No, si aunque resucite un muerto nada oirías.
Pero quizá, cuando de adentro tuyo brote el asco de tus llagas; y del festín del mundo y de la estruendosa música y de las pieles bronceadas y las caricias mendaces y del ridículo ruido de tus motores solo rescates en los amaneceres, hastío y nada. Cuando detrás de las grandes palabras descubras la sonrisa miserable y avara. Y la bandera apañe, junto a los cadáveres, el carnaval del acomodo y la perfidia, cuando seguiste a tus jefes y desenvainaste espada y en vez de medallas y aplausos recibes junto a delincuentes y traidores una amnistía que no necesitabas, cuando pusiste tu inteligencia y tu empeño en un trabajo noble y asistes hoy estupefacto al encumbramiento de los ladrones mientras tu empeño se lo tragaron burócratas, inflación, coimas y comisiones, cuando tantos murieron en combate contra enemigos de adentro y fuera y hoy los que lucharon no son nada y la victoria o el honor que se ganaron en batalla se perdieron en las ahumadas salas de los partidos y las antesalas de la banca ¿no será entonces el momento de despertar de una vez las hambres profundas del alma?
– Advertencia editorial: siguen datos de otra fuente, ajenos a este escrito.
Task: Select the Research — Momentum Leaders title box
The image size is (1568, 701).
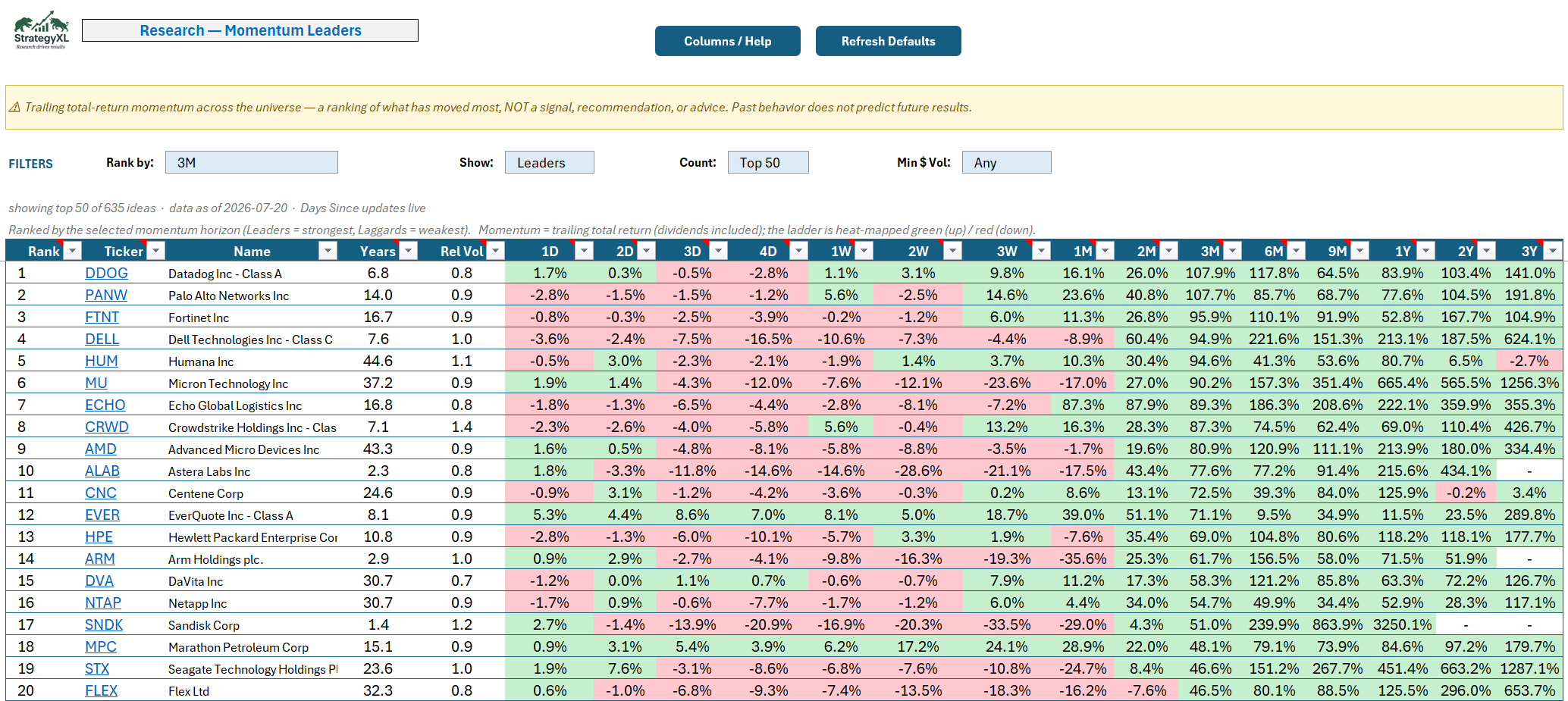Action: (250, 30)
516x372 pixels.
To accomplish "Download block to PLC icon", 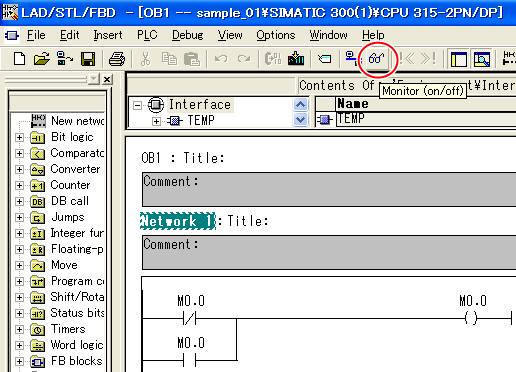I will (296, 59).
En la soledad de los héroes y en el silencio de las ilusiones muertas elevar de una vez la mirada, escuchar la brisa suave de Dios, añorar banderas flameando más allá de la entrega o la justicia de los hombres. Batallar por una causa que no dependa de los aplausos internacionales, ni de la grita de la plebe. Cabalgar hacia una conquista definitiva, un norte para cada uno y para la patria que no ensucie paredes, ni vocifere por las plazas, ni se venda en la ONU, ni se sortee en las urnas, ni se mire en las vidrieras y compre con plata, sino que satisfaga tu pecho de noble, de argentino, de cristiano; y se compre con sangre.